Policy iteration#

Learning outcomes

The learning outcomes of this chapter are:

  1. Apply policy iteration to solve small-scale MDP problems manually and program policy iteration algorithms to solve medium-scale MDP problems automatically.

  2. Discuss the strengths and weaknesses of policy iteration.

  3. Compare and contrast policy iteration to value iteration.


The other common way that MDPs are solved is using policy iteration – an approach that is similar to value iteration. While value iteration iterates over value functions, policy iteration iterates over policies themselves, creating a strictly improved policy in each iteration (except if the iterated policy is already optimal).

Policy iteration first starts with some (non-optimal) policy, such as a random policy, and then calculates the value of each state of the MDP given that policy — this step is called policy evaluation. It then updates the policy itself for every state by calculating the expected reward of each action applicable from that state.

The basic idea here is that policy evaluation is easier to computer than value iteration because the set of actions to consider is fixed by the policy that we have so far.

Policy evaluation#

An important concept in policy iteration is policy evaluation, which is an evaluation of the expected reward of a policy.

The expected reward of policy \(\pi\) from \(s\), \(V^\pi(s)\), is the weighted average of reward of the possible state sequences defined by that policy times their probability given \(\pi\).

Definition – Policy evaluation

Policy evaluation can be characterised as \(V^{\pi}(s)\) as defined by the following equation:

\[V^\pi(s) = \sum_{s' \in S} P_{\pi(s)} (s' \mid s)\ [r(s,a,s') + \gamma\ V^\pi(s') ]\]

where \(V^\pi(s)=0\) for terminal states.

Note that this is very similar to the Bellman equation, except \(V^\pi(s)\) is not the value of the best action, but instead just as the value for \(\pi(s)\), the action that would be chosen in \(s\) by the policy \(\pi\). Note the expression \(P_{\pi(s)}(s' \mid s)\) instead of \(P_a(s' \mid s)\), which means we only evaluate the action that the policy defines.

Once we understand the definition of policy evaluation, the implementation is straightforward. It is the same as value iteration except that we use the policy evaluation equation instead of the Bellman equation.

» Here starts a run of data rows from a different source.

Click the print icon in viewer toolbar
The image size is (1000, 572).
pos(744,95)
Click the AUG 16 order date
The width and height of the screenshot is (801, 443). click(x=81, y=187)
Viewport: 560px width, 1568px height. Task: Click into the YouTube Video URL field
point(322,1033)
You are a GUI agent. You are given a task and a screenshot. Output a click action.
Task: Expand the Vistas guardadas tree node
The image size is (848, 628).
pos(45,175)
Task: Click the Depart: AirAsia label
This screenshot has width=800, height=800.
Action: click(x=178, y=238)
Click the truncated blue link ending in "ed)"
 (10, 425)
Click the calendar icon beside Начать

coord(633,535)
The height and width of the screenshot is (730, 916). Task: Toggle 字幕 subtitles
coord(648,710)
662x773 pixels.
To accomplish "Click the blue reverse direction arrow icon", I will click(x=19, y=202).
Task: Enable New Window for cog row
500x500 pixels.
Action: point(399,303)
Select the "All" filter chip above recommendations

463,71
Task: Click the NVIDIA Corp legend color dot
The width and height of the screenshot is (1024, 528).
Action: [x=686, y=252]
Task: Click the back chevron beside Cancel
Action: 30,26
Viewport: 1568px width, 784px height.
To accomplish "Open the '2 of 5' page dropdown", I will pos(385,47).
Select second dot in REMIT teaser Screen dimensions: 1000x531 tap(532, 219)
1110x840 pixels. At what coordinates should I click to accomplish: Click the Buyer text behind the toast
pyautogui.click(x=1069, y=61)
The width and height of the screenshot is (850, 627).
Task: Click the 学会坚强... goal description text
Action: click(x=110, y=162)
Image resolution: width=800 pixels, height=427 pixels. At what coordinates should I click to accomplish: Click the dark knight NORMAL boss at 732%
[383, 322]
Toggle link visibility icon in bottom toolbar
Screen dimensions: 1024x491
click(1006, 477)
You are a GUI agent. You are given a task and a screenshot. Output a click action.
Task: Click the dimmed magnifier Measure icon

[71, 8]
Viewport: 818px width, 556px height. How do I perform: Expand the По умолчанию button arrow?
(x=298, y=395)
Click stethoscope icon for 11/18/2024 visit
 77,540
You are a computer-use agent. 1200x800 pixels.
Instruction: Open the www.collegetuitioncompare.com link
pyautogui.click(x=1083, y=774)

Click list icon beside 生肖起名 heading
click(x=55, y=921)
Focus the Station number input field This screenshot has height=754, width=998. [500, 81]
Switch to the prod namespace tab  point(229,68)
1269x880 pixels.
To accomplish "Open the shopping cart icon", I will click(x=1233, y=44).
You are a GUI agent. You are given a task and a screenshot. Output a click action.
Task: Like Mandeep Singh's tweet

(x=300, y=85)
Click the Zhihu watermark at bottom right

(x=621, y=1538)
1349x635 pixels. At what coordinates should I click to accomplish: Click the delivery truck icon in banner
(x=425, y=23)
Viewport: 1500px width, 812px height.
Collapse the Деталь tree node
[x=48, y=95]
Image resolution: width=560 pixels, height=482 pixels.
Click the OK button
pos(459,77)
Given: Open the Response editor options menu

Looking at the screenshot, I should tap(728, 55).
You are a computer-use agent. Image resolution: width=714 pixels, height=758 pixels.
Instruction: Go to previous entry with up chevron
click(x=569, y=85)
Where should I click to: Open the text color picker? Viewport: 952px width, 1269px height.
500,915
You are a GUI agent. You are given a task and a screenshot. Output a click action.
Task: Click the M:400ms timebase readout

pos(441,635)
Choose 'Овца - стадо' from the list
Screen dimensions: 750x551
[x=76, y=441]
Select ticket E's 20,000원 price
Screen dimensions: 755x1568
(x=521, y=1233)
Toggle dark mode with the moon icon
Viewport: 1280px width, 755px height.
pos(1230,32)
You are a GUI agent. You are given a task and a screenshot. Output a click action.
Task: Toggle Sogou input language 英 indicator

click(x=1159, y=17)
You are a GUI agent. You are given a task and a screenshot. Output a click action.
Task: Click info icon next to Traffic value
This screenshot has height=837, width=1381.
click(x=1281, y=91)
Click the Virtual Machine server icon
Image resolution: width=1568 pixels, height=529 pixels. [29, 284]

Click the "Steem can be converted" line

Algorithm 11 (Policy evaluation)

\( \begin{array}{l} \alginput:\ \pi\ \text{the policy for evaluation}, V^\pi\ \text{value function, and}\\ \quad\quad\quad\quad \text{MDP}\ M = \langle S, s_0, A, P_a(s' \mid s), r(s,a,s')\rangle\\ \algoutput:\ \text{Value function}\ V^\pi\\[2mm] \algrepeat\\ \quad\quad \Delta \leftarrow 0\\ \quad\quad \algforeach\ s \in S\\ \quad\quad\quad\quad \underbrace{V'^{\pi}(s) \leftarrow \sum_{s' \in S} P_{\pi(s)}(s' \mid s)\ [r(s,a,s') + \gamma\ V^\pi(s') ]}_{\text{Policy evaluation equation}}\\ \quad\quad\quad\quad \Delta \leftarrow \max(\Delta, |V'^\pi(s) - V^\pi(s)|)\\ \quad\quad V^\pi \leftarrow V'^\pi\\ \alguntil\ \Delta \leq \theta \end{array} \)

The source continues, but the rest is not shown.